L’essai « 55 ans de vie constitutionnelle au Togo » officiellement lancé

L’essai « 55 ans de vie constitutionnelle au Togo » de M. Madi Mohamed Djabakaté, paru aux éditions Awoudy est officiellement lancé. Préfacé par M. Edem Kodjovi Dotche, Officier des droits de l’homme à la Mission multidimensionnelle Intégrée des Nations Unies pour la Stabilisation en République Centrafrique (MINUSCA),

cet ouvrage de 194 Pages se propose comme un « dépoussiérage des constitutions togolaises que l’élite intellectuelle et la classe politique ont fait le choix de masquer ».

« L’idée fondamentale que nous devons retenir de cette œuvre est que le Togo a déjà essayé quatre constitutions. Nous sommes à la quatrième république qui elle-même a été toiletté. Alors il y a lieu de réfléchir aujourd’hui, si nous devons aller à une nouvelle république qu’est-ce que cela implique ? Si nous voulons nous projeter à une nouvelle république, qu’est-ce que nous pouvons avoir comme concession et comme projection (…) » a indiqué Mohamed Madi DJABAKATE.

Pour l’Auteur, « la révision de la constitution doit se faire dans l’intérêt du peuple et pour le peuple.
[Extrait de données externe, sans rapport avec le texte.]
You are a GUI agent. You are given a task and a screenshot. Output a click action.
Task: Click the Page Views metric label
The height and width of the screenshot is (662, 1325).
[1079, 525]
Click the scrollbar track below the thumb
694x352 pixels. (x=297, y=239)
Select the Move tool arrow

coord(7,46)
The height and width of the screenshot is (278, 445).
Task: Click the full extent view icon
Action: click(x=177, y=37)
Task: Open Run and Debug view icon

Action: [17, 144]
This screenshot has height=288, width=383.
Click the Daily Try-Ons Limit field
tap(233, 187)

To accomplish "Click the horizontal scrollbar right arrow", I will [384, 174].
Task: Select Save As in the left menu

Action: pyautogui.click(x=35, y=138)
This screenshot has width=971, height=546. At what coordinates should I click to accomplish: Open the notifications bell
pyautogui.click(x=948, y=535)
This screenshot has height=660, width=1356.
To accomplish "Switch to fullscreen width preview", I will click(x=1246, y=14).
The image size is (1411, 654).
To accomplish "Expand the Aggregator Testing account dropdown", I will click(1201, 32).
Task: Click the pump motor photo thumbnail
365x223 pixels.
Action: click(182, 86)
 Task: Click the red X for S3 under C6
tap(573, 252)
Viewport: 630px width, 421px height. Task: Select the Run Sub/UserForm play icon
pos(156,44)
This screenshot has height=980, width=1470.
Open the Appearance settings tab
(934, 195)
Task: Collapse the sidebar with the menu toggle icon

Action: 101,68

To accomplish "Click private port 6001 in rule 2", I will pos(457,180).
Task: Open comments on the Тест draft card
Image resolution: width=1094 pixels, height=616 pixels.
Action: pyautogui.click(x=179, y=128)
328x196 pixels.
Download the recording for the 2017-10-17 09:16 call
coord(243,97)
Pour répondre à cela, la prochaine constitution togolaise devra regorger en son sein les cinq caractéristiques suivantes : la limitation des mandats au niveau de toutes les institutions de la république, l’encadrement du pouvoir politique, la consécration de l’Etat de droit, la consécration du régime parlementaire et la constitutionnalisation de la CENI ».

Selon l’ancien Premier Ministre, Joseph Kokou Koffigoh, Ecrivain et Poète, ce qui est intéressant dans l’ouvrage est que l’auteur a traité également les institutions d’appui à la démocratie. « Vous savez que sous l’égide de la quatrième république, depuis la constitution de 1992, il y a un certain nombre d’institutions qui ont été prévues pour accompagner le processus de la démocratie notamment la Haute Autorité de l’Audio-visuel et de la Communication (HAAC), la Cour des Comptes et bien d’autres. L’auteur a parlé de ces institutions et aussi, il a lancé une piste de réflexion sur les réformes institutionnelles et constitutionnelles. Il est parti du passé pour revenir à l’actualité et donner ses idées sur cette question qui agite l’opinion publique togolaise depuis un moment», a fait savoir Joseph Koffigoh qui affirme que, cette œuvre est utile à chaque togolais.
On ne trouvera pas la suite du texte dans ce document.